I didn’t mean to be. I just wanted to let her know that I got it - what she was trying to say had found its way to me, and even if I didn’t or couldn’t understand it the way she did or the way she meant us too, I knew it was important.
What she went on to do is the stuff of legend; tearing up a picture of the pope in an apparent act of self-sabotage that was actually a break for freedom. Her struggles have been well-documented, but for better or worse, to me she has never been anything but herself, which is the most courageous thing any of us can do.
After reading an incredible profile of her in the New York Times, the last few days have been spent dipping in and out of her back catalogue (The Wolf Is Getting Married is a tremendous tune) and waiting patiently for the book while thinking about the Ireland she helped to shape.
I haven’t asked to interview her as part of the PR work that she is doing for the book, but I might do it yet.
The hard part with such interviews is ignoring the ground that is already well-trodden - the picture of the pope, Prince, her health - and doing something different.
I don't know no shame
I feel no pain
I can't see the flame- Sinéad O’Connor, Mandinka
Maybe it’s best left.

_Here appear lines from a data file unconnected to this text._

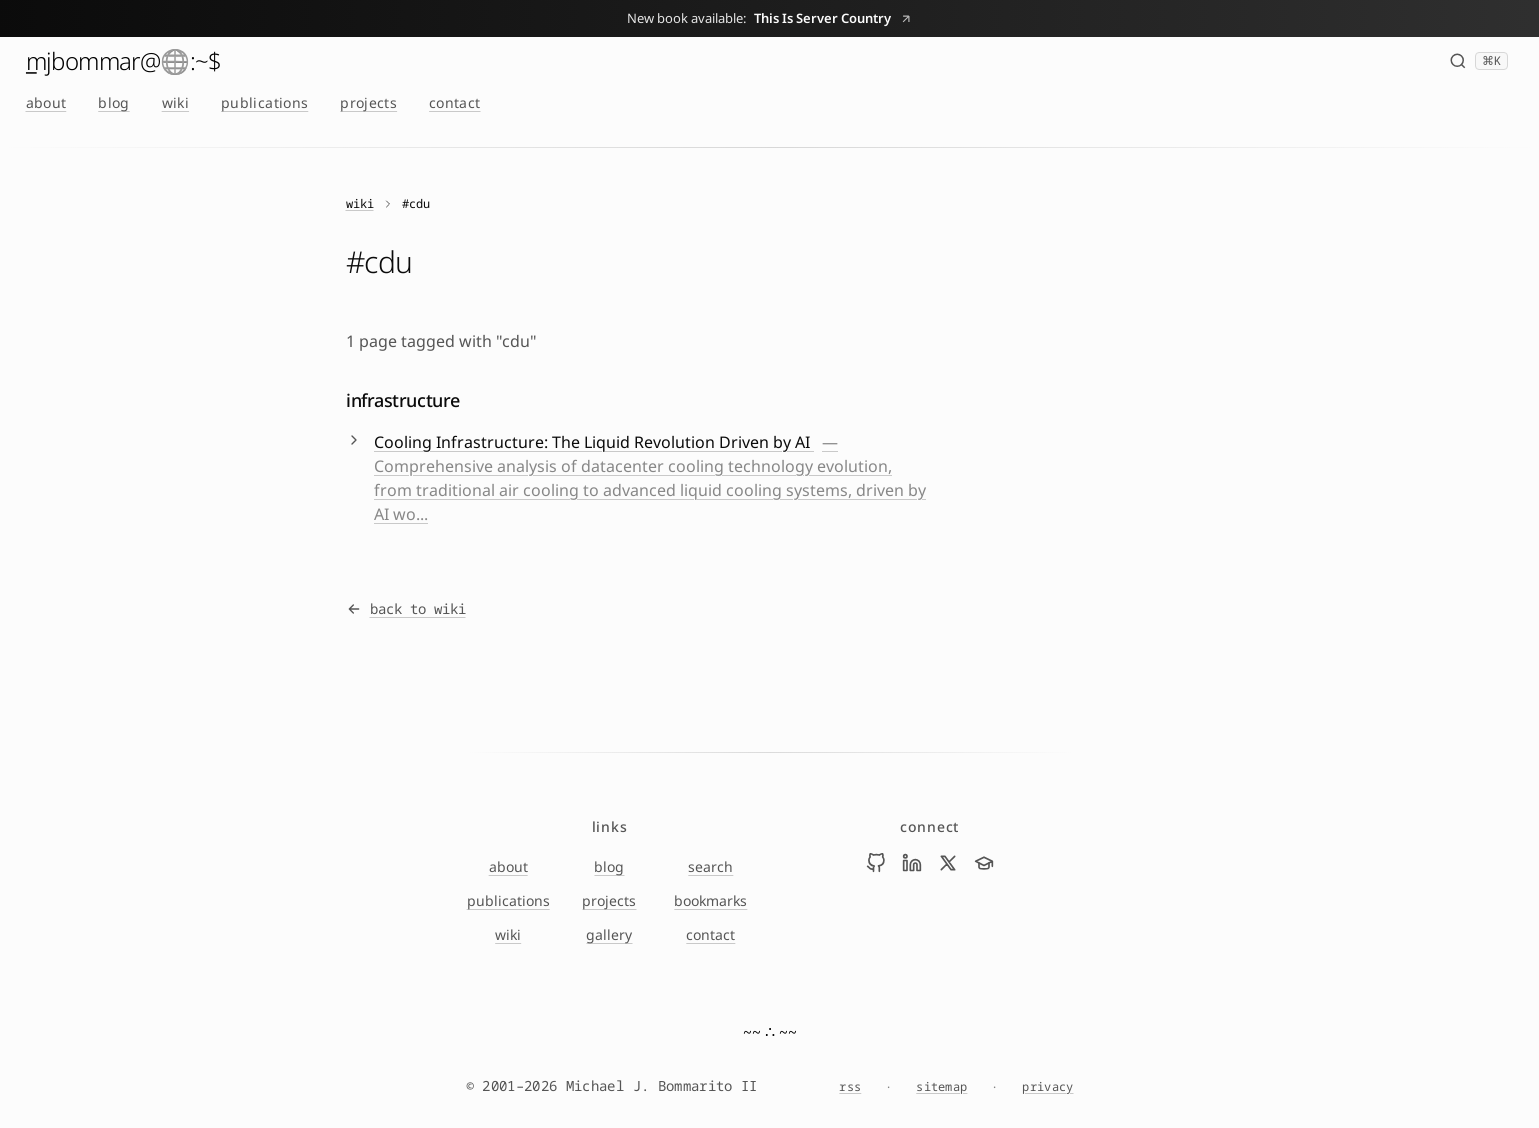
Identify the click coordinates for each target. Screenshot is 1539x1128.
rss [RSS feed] (850, 1087)
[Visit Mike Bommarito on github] (876, 863)
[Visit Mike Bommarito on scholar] (984, 863)
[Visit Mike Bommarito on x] (948, 863)
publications (264, 102)
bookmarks (710, 900)
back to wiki (406, 608)
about (46, 102)
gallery (609, 934)
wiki (175, 102)
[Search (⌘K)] (1478, 61)
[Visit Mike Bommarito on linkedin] (912, 863)
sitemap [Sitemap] (941, 1087)
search (710, 866)
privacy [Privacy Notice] (1047, 1087)
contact (454, 102)
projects (368, 102)
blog (113, 102)
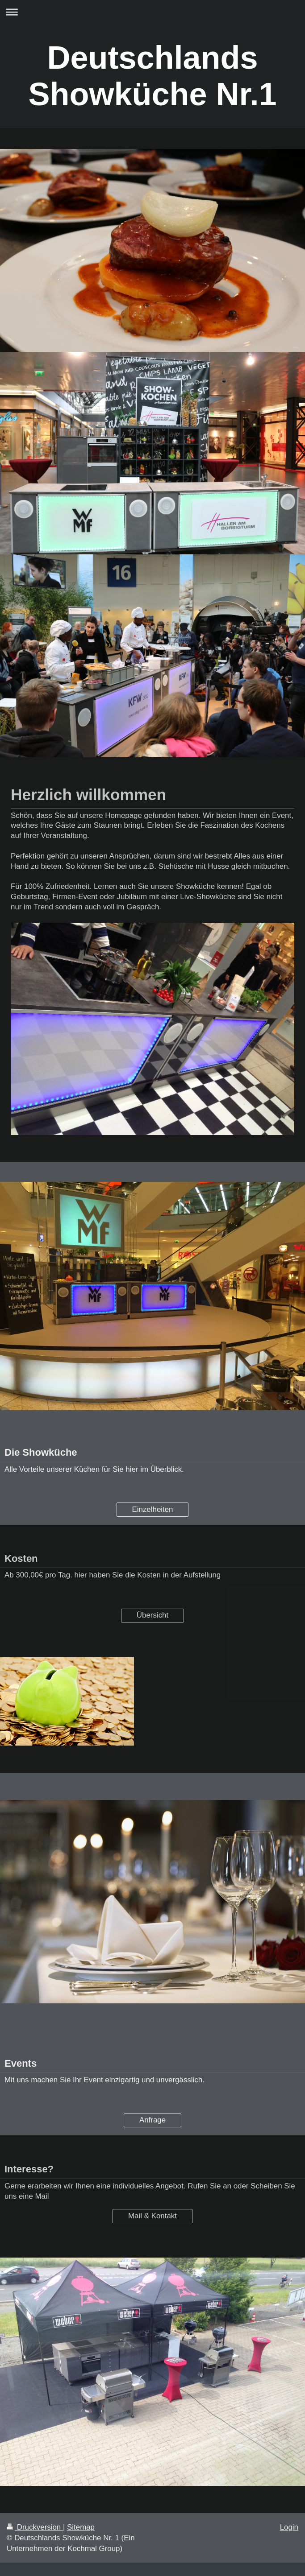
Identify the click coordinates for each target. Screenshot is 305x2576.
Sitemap (81, 2527)
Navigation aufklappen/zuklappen (152, 11)
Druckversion (35, 2527)
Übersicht (152, 1615)
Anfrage (152, 2120)
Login (289, 2527)
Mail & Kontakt (152, 2216)
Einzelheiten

Maybe it’s best just to keep my mouth shut for once, and to have the book and the music where she tells her story without any undue influence from the likes of me - after all, she’s been telling us that’s more or less what she wants for the last 35 years.
The Game
Last Sunday saw me back a big-time soccer game that was over before it even began as Barcelona beat Chelsea to be crowned champions of Europe.
It was a privilege to be there, but the joy of my job is not the seeing of the games; it is the telling of the stories, and that is still difficult as we can’t talk to players or managers, or even fans.
To paraphrase James Connolly, sport without its people means nothing to me - the results are a mere footnote. The real joy is in posing the one question that journalists prefer over all others - why?
The Jab
Since Wednesday I’ve been walking around with an armful of Pfizer.
I was booked for 9 AM and the Philadelphia Church in central Stockholm, a stone’s throw from my office/studio at Sankt Eriksplan.
As usual I was ten minutes early but there was no queue. Temperature check, put a mask on, go in, go up the stairs, booth number one. A middle-aged woman with a gentle manner made a little small talk, trying to ascertain if I was nervous. I wasn’t.
I pulled up the right sleeve of my t-shirt and in seconds it was done. She suggested that maybe I’d want to wear a colour other than white next time as she put a plaster on my arm, completely missing where she’d actually given me the injection.
I went to wait for the obligatory fifteen minutes in case of side effects, and shortly afterwards I was back out on the streets again.
That moment may not have brought my part in the pandemic to an end - I can still transmit the virus (which as far as I know I have not had) and I still have to take another shot in six weeks’ time, but it certainly felt like a step in the right direction.
Get yours when you can.
The Podcast
This week I spoke to Jacob Woolf, an Irish Jewish man who I often turn to when it comes to discussing issues of Zionism, antisemitism and geopolitics.
The situation in Israel and Palestine is complex, featuring a lot of factors that are similar to other conflicts - Northern Ireland, South Africa, the expectations of a diaspora - but which is very much unique.
He was his usual self - clear-thinking and informative while being very straight about his own politics and attitudes.
You can hear the conversation here:
The Week Ahead
Next week sees the publication of a lot of the Reuters preview material for Euro 2020, some of which I’m quite happy with. I tried to do something slightly different, using personal stories to do more than “expect this team to do that” or “this player is very important”.
Once that’s published we’ll slide into a summer of sport that will hopefully culminate in an Olympics in Tokyo, but right now the only certainty is uncertainty.